- [WHAT THIS TASK INVOLVES]
In the data below, find the line that contains "Image resolution: width=568" and the line that contains "Given: Click the 主控台應用程式". Copy both, plus every line between them, exactly.

DATA FOR ANALYSIS below:

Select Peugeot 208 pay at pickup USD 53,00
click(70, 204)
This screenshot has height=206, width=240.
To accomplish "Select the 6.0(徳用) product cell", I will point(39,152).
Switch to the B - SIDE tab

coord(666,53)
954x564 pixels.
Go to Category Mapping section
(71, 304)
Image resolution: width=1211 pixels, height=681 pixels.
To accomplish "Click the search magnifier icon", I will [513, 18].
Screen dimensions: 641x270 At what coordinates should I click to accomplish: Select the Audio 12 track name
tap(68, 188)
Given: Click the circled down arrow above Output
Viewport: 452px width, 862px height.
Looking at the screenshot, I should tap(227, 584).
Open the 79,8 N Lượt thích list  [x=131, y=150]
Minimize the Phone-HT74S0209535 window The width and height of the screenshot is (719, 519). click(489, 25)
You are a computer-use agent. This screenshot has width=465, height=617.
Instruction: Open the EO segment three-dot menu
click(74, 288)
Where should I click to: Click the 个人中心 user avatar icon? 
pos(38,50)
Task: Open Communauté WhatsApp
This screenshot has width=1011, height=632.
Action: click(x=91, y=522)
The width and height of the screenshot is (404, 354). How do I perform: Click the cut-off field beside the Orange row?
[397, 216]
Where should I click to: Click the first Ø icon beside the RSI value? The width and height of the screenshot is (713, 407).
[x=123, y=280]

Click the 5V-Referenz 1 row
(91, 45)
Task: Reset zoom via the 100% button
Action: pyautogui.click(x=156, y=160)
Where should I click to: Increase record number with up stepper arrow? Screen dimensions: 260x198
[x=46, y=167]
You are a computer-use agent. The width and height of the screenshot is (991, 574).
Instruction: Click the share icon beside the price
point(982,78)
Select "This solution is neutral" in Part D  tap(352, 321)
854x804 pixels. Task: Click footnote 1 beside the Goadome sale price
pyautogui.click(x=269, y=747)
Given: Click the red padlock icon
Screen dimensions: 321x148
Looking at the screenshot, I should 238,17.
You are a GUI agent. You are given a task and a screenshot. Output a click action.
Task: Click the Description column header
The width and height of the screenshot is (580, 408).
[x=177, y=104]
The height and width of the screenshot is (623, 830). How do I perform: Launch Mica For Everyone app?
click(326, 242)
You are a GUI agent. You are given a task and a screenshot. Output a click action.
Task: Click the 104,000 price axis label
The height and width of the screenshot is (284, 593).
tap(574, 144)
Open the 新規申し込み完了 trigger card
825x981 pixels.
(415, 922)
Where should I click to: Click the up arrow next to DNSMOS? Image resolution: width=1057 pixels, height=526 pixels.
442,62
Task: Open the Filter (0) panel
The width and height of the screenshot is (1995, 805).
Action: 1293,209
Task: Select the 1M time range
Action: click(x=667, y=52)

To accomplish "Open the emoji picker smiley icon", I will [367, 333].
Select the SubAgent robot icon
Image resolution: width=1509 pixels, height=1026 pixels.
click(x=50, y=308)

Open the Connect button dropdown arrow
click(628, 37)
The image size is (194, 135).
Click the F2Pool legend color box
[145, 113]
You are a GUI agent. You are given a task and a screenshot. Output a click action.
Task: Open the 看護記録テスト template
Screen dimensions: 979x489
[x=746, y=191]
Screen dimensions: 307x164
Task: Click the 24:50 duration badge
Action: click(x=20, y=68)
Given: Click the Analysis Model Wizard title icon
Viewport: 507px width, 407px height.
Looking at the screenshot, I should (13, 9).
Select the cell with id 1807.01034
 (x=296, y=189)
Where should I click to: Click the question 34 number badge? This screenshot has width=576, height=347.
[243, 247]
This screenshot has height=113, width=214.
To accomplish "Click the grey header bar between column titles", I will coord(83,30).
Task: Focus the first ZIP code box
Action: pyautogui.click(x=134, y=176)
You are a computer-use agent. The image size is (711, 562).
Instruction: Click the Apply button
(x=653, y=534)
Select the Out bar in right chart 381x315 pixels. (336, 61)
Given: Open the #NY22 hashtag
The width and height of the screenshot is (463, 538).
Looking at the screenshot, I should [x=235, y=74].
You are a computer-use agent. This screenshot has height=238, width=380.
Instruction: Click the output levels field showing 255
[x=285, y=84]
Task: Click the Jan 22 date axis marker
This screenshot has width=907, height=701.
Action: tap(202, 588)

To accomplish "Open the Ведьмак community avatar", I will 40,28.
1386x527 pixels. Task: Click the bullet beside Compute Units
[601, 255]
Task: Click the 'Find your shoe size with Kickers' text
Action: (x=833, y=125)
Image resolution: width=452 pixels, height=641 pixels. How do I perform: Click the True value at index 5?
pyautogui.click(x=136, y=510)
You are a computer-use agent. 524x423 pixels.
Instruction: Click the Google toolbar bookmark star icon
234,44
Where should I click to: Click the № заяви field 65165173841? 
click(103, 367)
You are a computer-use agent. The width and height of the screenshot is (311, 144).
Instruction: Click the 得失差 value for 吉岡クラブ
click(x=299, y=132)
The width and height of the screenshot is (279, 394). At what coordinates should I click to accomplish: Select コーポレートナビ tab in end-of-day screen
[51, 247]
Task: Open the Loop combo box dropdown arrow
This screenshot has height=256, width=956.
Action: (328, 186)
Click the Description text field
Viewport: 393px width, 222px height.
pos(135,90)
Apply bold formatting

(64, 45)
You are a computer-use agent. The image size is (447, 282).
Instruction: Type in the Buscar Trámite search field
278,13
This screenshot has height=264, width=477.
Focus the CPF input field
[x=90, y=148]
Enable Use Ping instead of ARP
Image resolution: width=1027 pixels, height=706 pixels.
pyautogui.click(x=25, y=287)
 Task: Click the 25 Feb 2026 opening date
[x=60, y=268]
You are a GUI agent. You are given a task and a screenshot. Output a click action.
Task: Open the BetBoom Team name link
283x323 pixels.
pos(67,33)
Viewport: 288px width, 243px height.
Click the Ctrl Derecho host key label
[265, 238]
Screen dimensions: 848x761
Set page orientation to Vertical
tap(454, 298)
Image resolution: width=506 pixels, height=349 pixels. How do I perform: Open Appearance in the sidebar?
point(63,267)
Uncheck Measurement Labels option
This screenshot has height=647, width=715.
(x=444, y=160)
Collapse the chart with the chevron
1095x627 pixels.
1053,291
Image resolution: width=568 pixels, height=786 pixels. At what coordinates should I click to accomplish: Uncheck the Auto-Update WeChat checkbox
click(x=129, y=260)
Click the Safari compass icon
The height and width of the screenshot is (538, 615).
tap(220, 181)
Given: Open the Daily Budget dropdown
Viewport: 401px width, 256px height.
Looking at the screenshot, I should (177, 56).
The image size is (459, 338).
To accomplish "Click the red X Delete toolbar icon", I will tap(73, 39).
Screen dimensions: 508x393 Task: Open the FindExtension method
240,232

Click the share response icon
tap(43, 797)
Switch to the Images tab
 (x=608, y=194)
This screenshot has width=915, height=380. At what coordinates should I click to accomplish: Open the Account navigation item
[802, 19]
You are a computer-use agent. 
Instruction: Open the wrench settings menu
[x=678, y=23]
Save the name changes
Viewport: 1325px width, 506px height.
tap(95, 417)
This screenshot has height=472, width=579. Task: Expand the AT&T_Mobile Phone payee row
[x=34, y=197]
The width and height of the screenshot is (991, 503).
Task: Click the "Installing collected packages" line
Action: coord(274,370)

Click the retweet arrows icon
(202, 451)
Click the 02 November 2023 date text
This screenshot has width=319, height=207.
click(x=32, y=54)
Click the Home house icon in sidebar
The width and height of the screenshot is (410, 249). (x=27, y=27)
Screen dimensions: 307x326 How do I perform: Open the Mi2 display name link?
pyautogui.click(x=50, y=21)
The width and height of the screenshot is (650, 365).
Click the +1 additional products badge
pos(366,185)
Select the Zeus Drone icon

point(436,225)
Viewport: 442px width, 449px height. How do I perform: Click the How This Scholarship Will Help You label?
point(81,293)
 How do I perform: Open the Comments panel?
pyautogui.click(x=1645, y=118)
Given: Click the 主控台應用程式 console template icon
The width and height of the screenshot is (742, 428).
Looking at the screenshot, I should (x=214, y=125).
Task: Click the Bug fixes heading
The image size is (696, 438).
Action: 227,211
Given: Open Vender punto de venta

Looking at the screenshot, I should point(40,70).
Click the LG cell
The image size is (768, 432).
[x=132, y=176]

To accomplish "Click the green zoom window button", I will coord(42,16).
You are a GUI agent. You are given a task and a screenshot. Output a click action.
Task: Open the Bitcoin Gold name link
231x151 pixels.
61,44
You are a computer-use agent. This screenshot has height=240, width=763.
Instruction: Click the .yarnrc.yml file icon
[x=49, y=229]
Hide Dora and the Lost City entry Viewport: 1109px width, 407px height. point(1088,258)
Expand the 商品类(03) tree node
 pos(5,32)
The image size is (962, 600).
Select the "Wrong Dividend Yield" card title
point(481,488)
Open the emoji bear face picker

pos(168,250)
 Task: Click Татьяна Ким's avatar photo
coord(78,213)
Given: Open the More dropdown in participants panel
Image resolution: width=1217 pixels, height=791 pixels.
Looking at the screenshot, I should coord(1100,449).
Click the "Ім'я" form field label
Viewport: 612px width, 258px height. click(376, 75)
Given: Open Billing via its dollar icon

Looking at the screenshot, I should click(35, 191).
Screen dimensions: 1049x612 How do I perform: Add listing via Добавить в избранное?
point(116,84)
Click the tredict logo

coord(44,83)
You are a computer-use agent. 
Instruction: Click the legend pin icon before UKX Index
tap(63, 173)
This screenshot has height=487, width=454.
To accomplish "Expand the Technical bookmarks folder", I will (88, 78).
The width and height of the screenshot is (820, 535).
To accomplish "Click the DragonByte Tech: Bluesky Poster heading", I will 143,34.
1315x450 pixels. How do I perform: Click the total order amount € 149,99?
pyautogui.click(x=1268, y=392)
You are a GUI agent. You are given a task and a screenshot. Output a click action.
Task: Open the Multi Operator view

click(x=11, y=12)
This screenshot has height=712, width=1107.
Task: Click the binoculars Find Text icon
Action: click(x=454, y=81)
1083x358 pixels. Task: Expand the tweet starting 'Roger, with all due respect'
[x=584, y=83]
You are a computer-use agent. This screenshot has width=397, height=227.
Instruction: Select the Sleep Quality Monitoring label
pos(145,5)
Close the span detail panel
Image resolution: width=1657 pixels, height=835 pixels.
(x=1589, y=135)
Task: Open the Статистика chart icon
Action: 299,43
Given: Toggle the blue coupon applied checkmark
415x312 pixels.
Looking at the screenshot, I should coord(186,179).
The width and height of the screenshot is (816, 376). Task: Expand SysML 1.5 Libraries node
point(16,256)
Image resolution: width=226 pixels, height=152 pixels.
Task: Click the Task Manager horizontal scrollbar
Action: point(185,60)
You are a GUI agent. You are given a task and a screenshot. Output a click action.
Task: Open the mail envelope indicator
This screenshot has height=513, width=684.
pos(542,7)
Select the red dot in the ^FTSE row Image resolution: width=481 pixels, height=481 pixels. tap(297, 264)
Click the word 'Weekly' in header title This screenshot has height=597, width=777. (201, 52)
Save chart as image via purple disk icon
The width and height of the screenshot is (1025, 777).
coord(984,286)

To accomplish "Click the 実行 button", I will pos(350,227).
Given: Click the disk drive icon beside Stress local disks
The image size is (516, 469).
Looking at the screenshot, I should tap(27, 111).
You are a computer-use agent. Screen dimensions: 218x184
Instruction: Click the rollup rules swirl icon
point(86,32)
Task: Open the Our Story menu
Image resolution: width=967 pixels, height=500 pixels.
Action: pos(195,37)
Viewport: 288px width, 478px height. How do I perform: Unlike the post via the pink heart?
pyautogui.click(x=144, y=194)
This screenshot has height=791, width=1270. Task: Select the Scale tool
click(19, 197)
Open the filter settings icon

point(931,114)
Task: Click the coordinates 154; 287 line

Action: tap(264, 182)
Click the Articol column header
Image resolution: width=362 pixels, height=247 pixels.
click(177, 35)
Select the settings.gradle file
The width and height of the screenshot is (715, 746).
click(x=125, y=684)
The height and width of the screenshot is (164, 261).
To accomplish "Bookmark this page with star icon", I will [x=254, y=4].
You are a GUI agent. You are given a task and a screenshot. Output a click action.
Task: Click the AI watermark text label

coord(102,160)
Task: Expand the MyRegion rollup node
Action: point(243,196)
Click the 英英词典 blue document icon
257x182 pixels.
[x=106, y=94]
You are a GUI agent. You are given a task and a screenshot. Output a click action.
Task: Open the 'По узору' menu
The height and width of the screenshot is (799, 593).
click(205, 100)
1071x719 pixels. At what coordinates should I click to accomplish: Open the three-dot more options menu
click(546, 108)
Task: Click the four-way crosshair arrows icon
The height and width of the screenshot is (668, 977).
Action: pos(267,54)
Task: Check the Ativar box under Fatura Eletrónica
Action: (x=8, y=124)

End of DATA FOR ANALYSIS.

- [EXERCISE ANSWER]
Image resolution: width=568 pixels, height=786 pixels. At what coordinates should I click to accomplish: Uncheck the Auto-Update WeChat checkbox
click(x=129, y=260)
Click the Safari compass icon
The height and width of the screenshot is (538, 615).
tap(220, 181)
Given: Open the Daily Budget dropdown
Viewport: 401px width, 256px height.
Looking at the screenshot, I should (177, 56).
The image size is (459, 338).
To accomplish "Click the red X Delete toolbar icon", I will tap(73, 39).
Screen dimensions: 508x393 Task: Open the FindExtension method
240,232

Click the share response icon
tap(43, 797)
Switch to the Images tab
 (x=608, y=194)
This screenshot has width=915, height=380. At what coordinates should I click to accomplish: Open the Account navigation item
[802, 19]
You are a computer-use agent. 
Instruction: Open the wrench settings menu
[x=678, y=23]
Save the name changes
Viewport: 1325px width, 506px height.
tap(95, 417)
This screenshot has height=472, width=579. Task: Expand the AT&T_Mobile Phone payee row
[x=34, y=197]
The width and height of the screenshot is (991, 503).
Task: Click the "Installing collected packages" line
Action: coord(274,370)

Click the retweet arrows icon
(202, 451)
Click the 02 November 2023 date text
This screenshot has width=319, height=207.
click(x=32, y=54)
Click the Home house icon in sidebar
The width and height of the screenshot is (410, 249). (x=27, y=27)
Screen dimensions: 307x326 How do I perform: Open the Mi2 display name link?
pyautogui.click(x=50, y=21)
The width and height of the screenshot is (650, 365).
Click the +1 additional products badge
pos(366,185)
Select the Zeus Drone icon

point(436,225)
Viewport: 442px width, 449px height. How do I perform: Click the How This Scholarship Will Help You label?
point(81,293)
 How do I perform: Open the Comments panel?
pyautogui.click(x=1645, y=118)
Given: Click the 主控台應用程式 console template icon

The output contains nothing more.